ティー・ロウ・プライスの債券部門責任者、アリフ・フセイン氏は昨年、日本の金利上昇について早期に警鐘を鳴らし、世界の金融界に大地震を引き起こし得る 「サンアンドレアス断層 」と表現した。
日銀の政策修正、巨大衝撃波の震源とティー・ロウ-資金の国内回帰で日本の金利上昇が市場に衝撃を与えるという同氏の予想は、正しかったことが証明された。日本銀行の7月の利上げは円キャリートレードの急激な反転を引き起こした。
フセイン氏はこれについて「断層の最初のずれに過ぎない。ずれは今後も起こる」と、カリフォルニア州で大地震を引き起こしてきたサンアンドレアス断層を引き合いに出して語った。
タカ派的な日銀と米国の成長鈍化への懸念が、8月5日の旺盛な円買いを後押しした一方で、投資家は株式、通貨、債券に連鎖した世界的な動揺のさらに根底にあるものを無視しているかもしれないと同氏は言う。
そこには、日本の金利がますます上昇し、海外に投資された巨額の日本の資金が本国に還流するリスクが含まれる。
「円キャリートレードをスケープゴートにすることは、より大きく深いトレンドの始まりを無視している。日銀の金融引き締めと、それが世界の資金の流れに与える影響は単純なものではなく、今後数年にわたって大きな影響を与えるだろう」とフセイン氏は述べた。
低金利で調達した円を売ってより利回りの高い資産に投資する円キャリートレードが突然巻き戻されたことで、日経平均株価は1987年以降で最大の下落を演じ、株式市場のボラティリティーを示すVIX指数は急上昇した。

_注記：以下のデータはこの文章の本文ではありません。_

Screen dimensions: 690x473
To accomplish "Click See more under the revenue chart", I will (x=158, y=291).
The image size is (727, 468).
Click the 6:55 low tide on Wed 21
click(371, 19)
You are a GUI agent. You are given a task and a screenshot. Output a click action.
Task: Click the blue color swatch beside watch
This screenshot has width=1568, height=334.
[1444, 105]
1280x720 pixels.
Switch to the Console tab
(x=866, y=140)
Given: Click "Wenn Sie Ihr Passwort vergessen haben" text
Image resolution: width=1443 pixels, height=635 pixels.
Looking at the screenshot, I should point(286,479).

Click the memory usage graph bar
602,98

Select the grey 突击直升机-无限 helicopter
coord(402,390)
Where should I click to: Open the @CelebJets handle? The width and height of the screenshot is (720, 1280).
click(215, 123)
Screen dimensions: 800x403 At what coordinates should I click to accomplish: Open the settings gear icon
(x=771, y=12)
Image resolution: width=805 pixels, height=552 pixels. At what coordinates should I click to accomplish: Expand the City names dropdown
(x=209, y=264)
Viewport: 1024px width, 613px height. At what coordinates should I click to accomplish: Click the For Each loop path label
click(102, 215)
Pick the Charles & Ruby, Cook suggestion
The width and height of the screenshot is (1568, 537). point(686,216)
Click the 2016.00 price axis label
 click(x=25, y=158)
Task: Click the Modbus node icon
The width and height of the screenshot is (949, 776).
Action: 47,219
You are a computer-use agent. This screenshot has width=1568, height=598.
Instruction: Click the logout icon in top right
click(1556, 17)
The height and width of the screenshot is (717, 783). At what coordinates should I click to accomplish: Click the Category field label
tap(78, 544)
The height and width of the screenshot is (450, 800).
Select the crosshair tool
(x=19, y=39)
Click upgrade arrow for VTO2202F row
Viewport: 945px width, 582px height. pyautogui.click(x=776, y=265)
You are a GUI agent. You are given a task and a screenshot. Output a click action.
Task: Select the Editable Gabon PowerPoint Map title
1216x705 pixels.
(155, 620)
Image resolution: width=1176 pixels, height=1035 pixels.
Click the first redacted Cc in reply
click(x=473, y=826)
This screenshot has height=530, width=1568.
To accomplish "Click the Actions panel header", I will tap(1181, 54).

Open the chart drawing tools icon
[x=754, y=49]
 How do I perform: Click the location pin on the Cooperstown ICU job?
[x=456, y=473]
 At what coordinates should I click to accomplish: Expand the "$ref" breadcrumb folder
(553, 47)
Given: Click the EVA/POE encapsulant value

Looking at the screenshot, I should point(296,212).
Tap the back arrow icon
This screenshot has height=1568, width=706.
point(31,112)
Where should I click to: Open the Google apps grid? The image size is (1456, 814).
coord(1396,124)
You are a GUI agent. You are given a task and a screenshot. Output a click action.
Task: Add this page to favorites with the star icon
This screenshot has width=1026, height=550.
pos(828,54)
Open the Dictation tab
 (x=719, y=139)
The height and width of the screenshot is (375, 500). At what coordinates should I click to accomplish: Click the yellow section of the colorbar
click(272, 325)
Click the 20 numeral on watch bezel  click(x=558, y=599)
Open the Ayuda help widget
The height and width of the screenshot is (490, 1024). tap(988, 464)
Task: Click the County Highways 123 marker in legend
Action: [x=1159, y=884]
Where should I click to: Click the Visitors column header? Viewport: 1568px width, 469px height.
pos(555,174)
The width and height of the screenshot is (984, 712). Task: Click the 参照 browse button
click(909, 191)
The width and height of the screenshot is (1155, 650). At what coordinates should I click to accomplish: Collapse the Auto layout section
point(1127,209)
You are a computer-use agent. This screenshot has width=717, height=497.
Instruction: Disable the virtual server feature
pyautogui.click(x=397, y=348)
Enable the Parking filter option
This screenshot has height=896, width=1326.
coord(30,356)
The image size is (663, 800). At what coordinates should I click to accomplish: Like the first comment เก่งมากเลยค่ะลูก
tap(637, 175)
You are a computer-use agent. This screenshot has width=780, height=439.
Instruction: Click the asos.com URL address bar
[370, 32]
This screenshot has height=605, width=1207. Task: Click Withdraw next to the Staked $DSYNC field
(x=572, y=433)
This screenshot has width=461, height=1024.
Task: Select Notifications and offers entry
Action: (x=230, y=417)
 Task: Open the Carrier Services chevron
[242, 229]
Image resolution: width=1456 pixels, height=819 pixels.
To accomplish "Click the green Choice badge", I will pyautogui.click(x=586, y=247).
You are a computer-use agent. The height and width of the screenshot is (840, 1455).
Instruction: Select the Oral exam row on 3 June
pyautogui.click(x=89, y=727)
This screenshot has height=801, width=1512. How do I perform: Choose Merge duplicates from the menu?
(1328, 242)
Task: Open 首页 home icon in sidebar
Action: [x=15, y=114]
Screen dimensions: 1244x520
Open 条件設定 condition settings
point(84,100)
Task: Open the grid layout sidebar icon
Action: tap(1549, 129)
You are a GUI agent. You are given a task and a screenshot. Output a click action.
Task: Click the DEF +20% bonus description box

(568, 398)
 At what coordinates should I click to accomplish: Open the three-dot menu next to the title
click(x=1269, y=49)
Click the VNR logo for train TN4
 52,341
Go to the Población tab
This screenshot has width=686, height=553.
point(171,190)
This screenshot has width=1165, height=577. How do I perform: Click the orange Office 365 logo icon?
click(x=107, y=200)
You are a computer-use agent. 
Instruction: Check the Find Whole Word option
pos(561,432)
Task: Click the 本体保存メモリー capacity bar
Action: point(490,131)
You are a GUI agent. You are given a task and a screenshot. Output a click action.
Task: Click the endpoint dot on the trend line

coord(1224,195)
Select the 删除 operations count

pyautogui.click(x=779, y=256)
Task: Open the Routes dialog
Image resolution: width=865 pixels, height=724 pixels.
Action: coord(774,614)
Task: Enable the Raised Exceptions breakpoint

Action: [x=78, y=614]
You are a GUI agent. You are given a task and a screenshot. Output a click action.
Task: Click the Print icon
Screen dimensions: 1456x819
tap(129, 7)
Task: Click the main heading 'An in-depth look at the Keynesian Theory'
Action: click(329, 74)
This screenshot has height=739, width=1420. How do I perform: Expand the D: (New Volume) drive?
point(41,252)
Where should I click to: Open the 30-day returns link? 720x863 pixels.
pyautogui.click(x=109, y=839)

円相場は現在対ドルで142円を挟んだ取引レンジに落ち着いているが、ボラティリティーは依然として高い。想定される米利下げと日銀のさらなる引き締めは、どちらかと言えば早期に市場を再び揺さぶる可能性がある。「日本の利回り上昇はある時点で、生命保険会社や年金基金の巨額資金を、他の質の高い国債から日本国債へと呼び戻す可能性がある。生命保険会社や年金基金だけではなく日本の金融機関が米国から自国へ資金を移すにつれて、米国債が圧力を受ける可能性がある。 これは事実上、世界市場の需要を再編成することになる」と同氏は述べた。